=== DATA FOR THIS EXERCISE ===
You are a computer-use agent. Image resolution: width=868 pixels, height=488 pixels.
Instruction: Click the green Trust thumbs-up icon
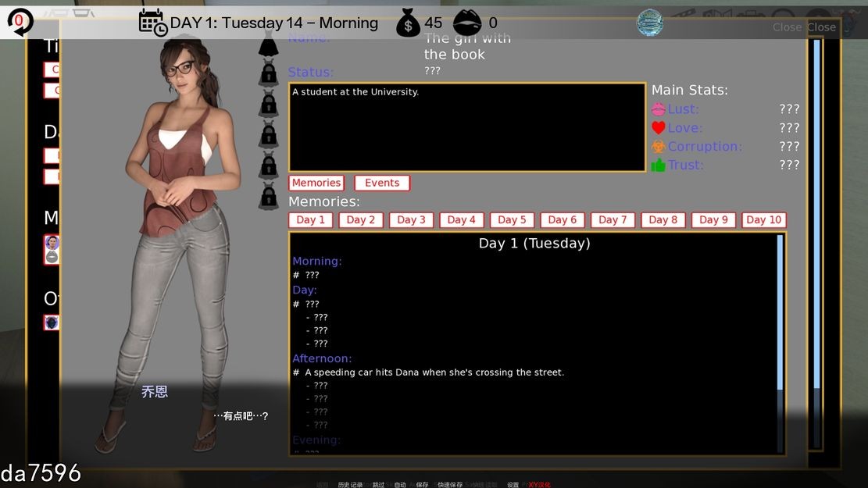coord(659,165)
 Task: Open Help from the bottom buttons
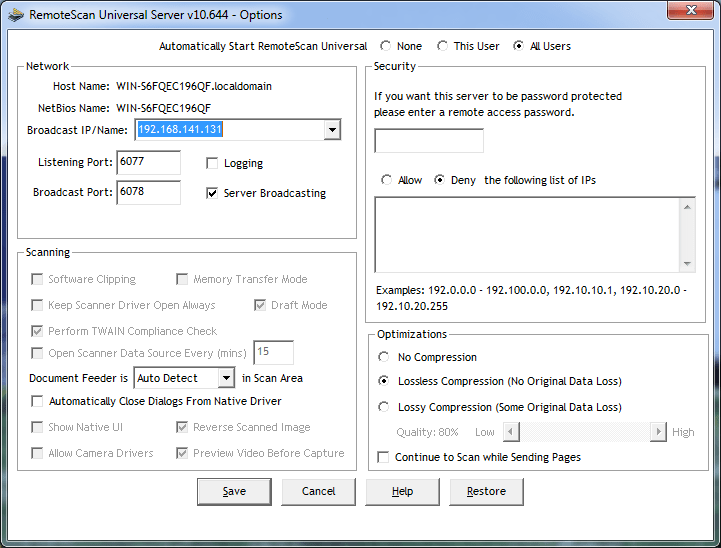pos(402,491)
===
Could you output all of the entries above exactly? Leave the pictures out.

You are a computer-use agent. Image resolution: width=868 pixels, height=488 pixels.
Instruction: Click the green Trust thumbs-up icon
coord(659,165)
 Task: Open Help from the bottom buttons
pos(402,491)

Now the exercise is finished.